*** Opening of DATA PROVIDED ***

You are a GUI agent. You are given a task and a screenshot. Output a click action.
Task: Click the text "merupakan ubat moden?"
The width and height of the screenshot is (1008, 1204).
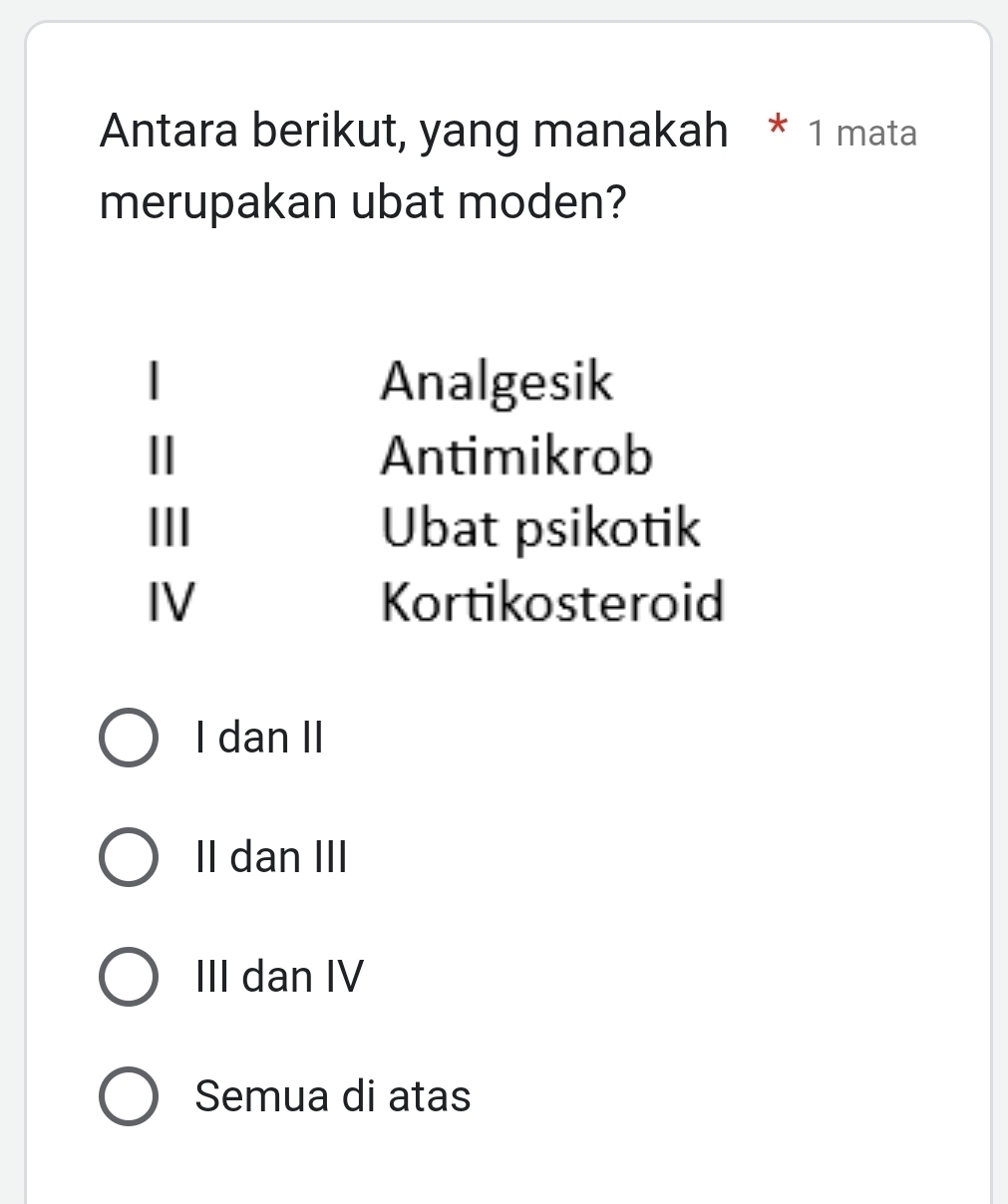363,203
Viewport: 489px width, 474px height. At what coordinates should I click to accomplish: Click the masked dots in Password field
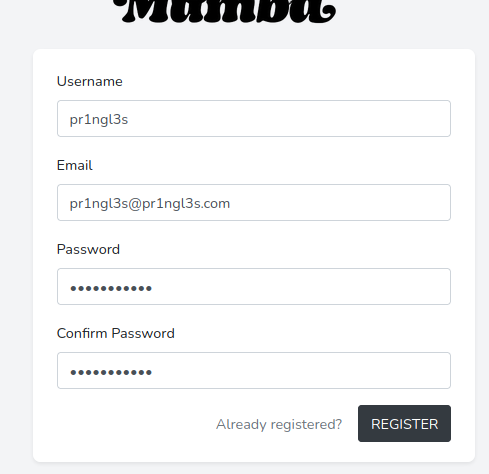tap(111, 288)
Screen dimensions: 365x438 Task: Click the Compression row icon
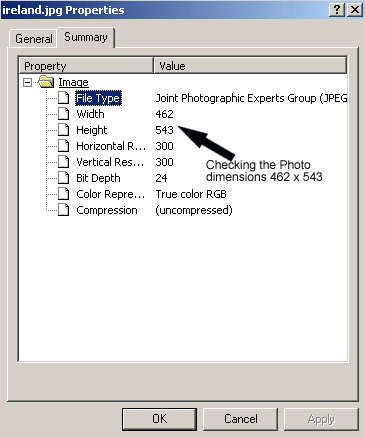point(63,210)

*** Close of DATA PROVIDED ***

YOUR GOAL:
Give the data again word for word, without pictures.

TASK ANSWER:
You are a GUI agent. You are given a task and a screenshot. Output a click action.
Task: Click the text "merupakan ubat moden?"
The width and height of the screenshot is (1008, 1204).
363,203
Viewport: 489px width, 474px height. At what coordinates should I click to accomplish: Click the masked dots in Password field
tap(111, 288)
Screen dimensions: 365x438 Task: Click the Compression row icon
point(63,210)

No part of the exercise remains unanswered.